Sunday, 9 December 2012

‘Polar bears could be extinct in 25 years’

‘Polar bears could be extinct in 25 years’

This file photo provided by Mary Sage shows a polar bear watching a whaling crew off shore near Barrow, Alaska.

Scientists feel that hunting and the trade in body parts are the most serious threat facing the polar bear
For a millennium, the majestic, lily-white polar bear has lorded over the frozen wastes of the Arctic. But if two Russian experts are to be believed, the enigmatic “monarch of the ice” could be extinct in 25 years due to global warming and human incursions into their traditional habitat.
“If current policies are not changed, we can lose polar bears, which currently number 20,000-25,000 globally, within one (human) generation,” Nikita Ovsyanikov, member of the polar bear specialist group of the International Union for Conservation of Nature (IUCN), said.
Ovsyanikov and his compatriot, Masha Vorontsova, director of the International Fund for Animal Welfare in Russia, were here for the 21st International Conference on Bear Research and Management organised by the environment and forests ministry and many wildlife NGOs.
The polar bear (or Ursinus Maritimus), the largest member of the Ursidae (bear) family, is also the largest terrestrial land carnivore and is found largely within the Arctic Circle encompassing the Arctic Ocean, its surrounding seas and land masses.
“Today, this area belongs to five nations: Denmark (which administers Greenland), Norway (which administers the Svalbard archipelago), Canada, the United States (of which Alaska is a part) and Russia,” said Ovsyanikov.
So, why is the polar bear in grave danger? “It mainly faces threats such as habitat loss due to global warming and continuing human incursions into the Arctic, pollution, hunting for sport and subsistence as well as trade in body parts,” he added.
Both scientists feel that hunting and the trade in body parts are the most serious threat facing the polar bear.
The bear has been hunted since times immemorial by indigenous Arctic people, including the Inuit and Eskimos in Alaska and Canada and Yupiks, Nenets, Chukchis and Pomors in Russia. But they never hunted the species in excess of their requirements.
Trouble started with white European expansion and colonisation of the Arctic. The Europeans brought modern hunting practices and the notion of supply and demand of bear parts dictated by market forces. Everything has gone downhill after that.
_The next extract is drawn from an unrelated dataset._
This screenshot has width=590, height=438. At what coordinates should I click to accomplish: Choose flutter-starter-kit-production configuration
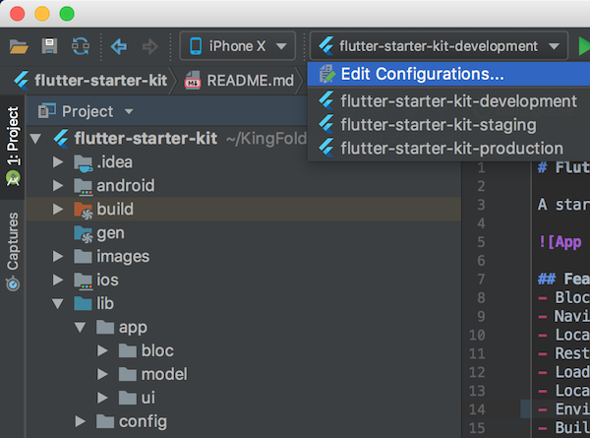point(451,149)
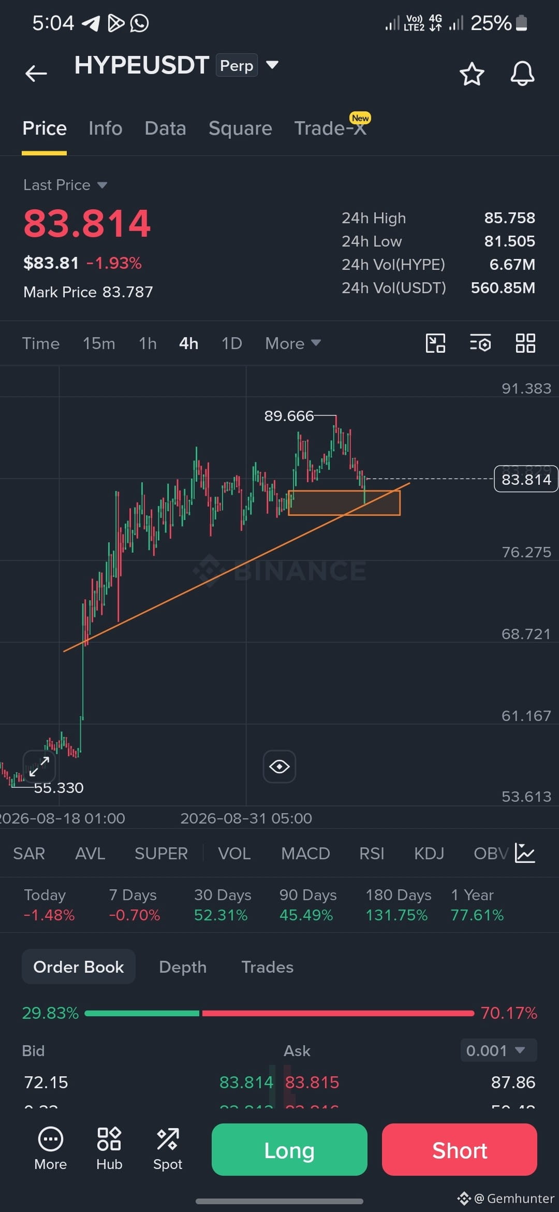Open the indicator chart icon beside OBV
This screenshot has height=1212, width=559.
pyautogui.click(x=525, y=853)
In the later part of the twentieth century, the five nations finally woke up to the threat.
“The Soviet Union banned all hunting in 1956,” Vorontsova said.
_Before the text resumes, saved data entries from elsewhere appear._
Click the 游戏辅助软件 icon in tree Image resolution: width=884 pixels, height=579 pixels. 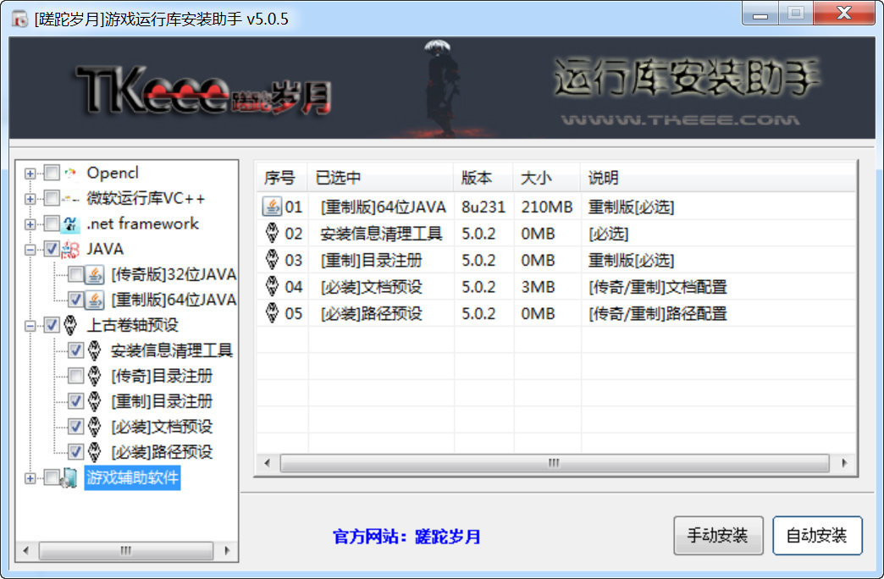pyautogui.click(x=71, y=478)
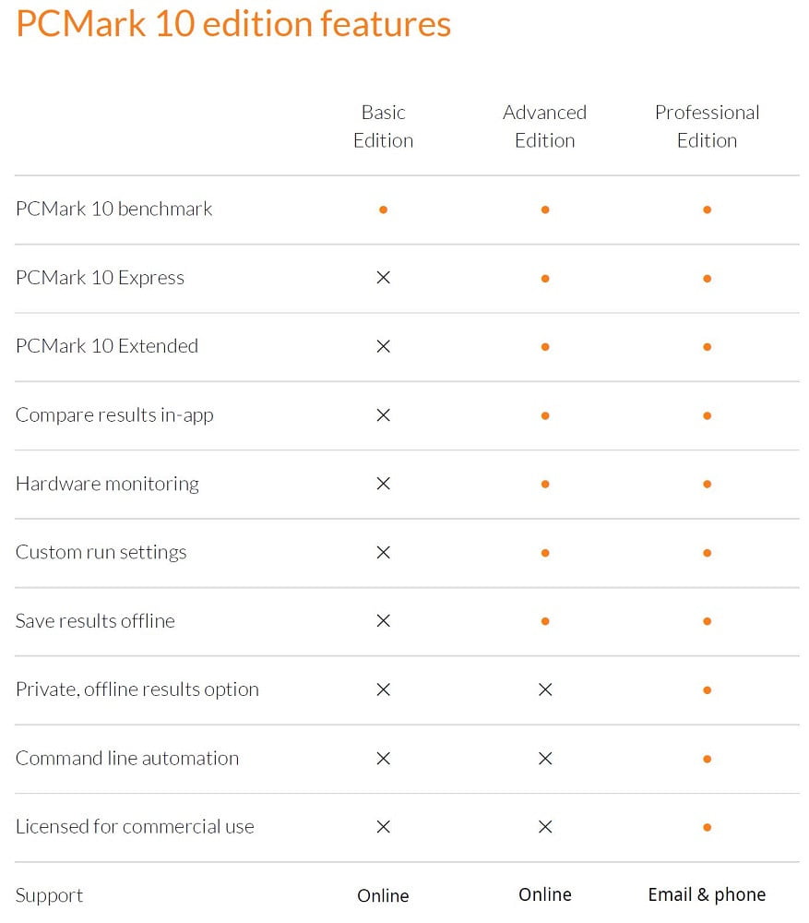Click Advanced X in Private, offline results row
The width and height of the screenshot is (809, 923).
(545, 689)
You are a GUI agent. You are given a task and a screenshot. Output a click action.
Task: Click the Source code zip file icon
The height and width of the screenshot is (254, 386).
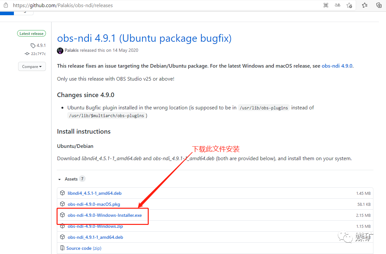click(62, 248)
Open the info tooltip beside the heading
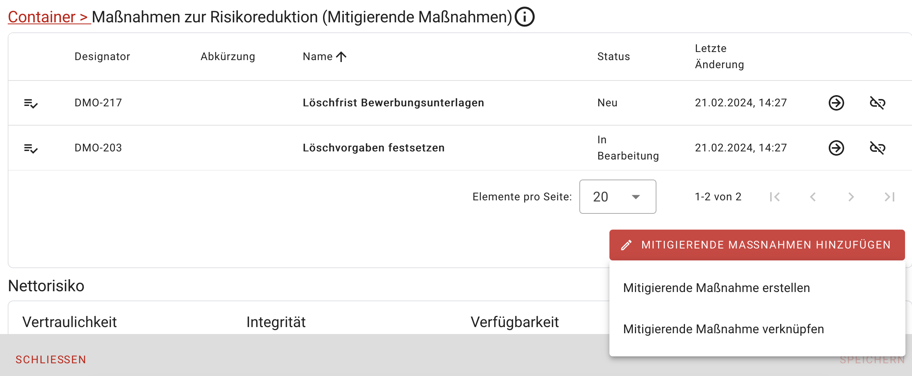Image resolution: width=912 pixels, height=376 pixels. pos(524,17)
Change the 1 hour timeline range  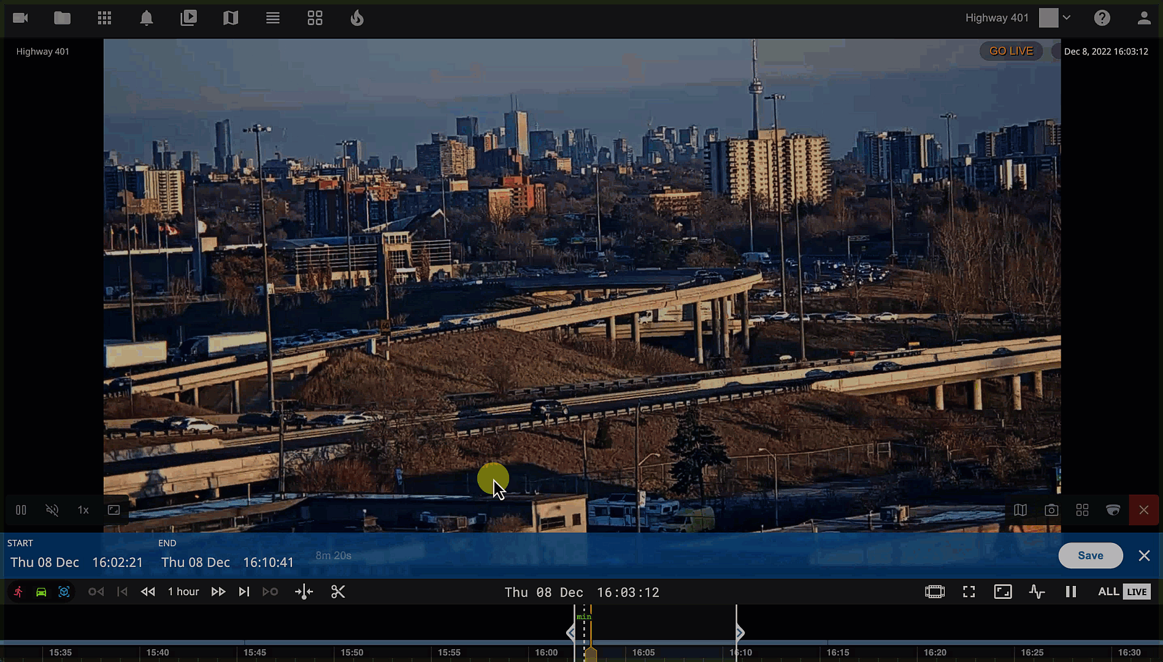point(183,592)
Canada began imposing hunting quotas in 1968.
“Norway passed a series of increasingly strict regulations from 1965 to 1973 and has completely banned hunting since then. They only shoot some bears in conflict situations,” said Ovsyanikov.
“The United States began regulating hunting in 1971 and adopted the Marine Mammal Protection Act in 1972. In 1973, the International Agreement on the Conservation of Polar Bears was signed by all five nations,” said Vorontsova.
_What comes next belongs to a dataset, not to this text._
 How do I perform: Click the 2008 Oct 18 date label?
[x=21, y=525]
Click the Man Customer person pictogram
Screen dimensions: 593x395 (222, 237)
The treaty was a landmark in polar bear conservation, but loopholes remain and have morphed into big threats.
“The treaty allows hunting by local people using traditional methods. And that is the most tricky part. Because the aboriginals, mostly in Canada and Alaska, lease out their hunting quotas to foreign hunters, who in turn indulge in overharvesting polar bears for trading their body parts in foreign markets,” said Vorontsova.
According to some estimates, each year, approximately 600 polar bears are hunted in Canada and the parts of 441 are internationally traded.
“There is a growing market for bear pelts in Russia and China. What adds to the problem is that the polar bear is listed in Appendix 2 of CITES (Convention on International Trade in Endangered Species), rather than Appendix 1 which would have guaranteed that there was no commercial trade in its parts,” said Vorontsova.
The other threat facing polar bears is global warming.
“It is impacting populations in the Russian Arctic,” said Ovsyanikov.
“A high percentage of cubs are lost. Females can’t breed. Individuals become famished. They have to survive on land as coastal refugees, instead of pack ice lost to warming. Also, there is pollution, oil drilling and increased susceptibility to diseases.”
Still, global warming would not make the polar bear extinct.
“These bears have survived six global warmings since they first appeared on earth. They won’t disappear by global warming alone but by a combination of factors,” said Ovsyanikov.
What is needed is more lobbying for the endangered animals, said Ovsyanikov.
“We need a broad international lobbying and consensus to save the bear. If we don’t do that, we will have only ourselves to blame.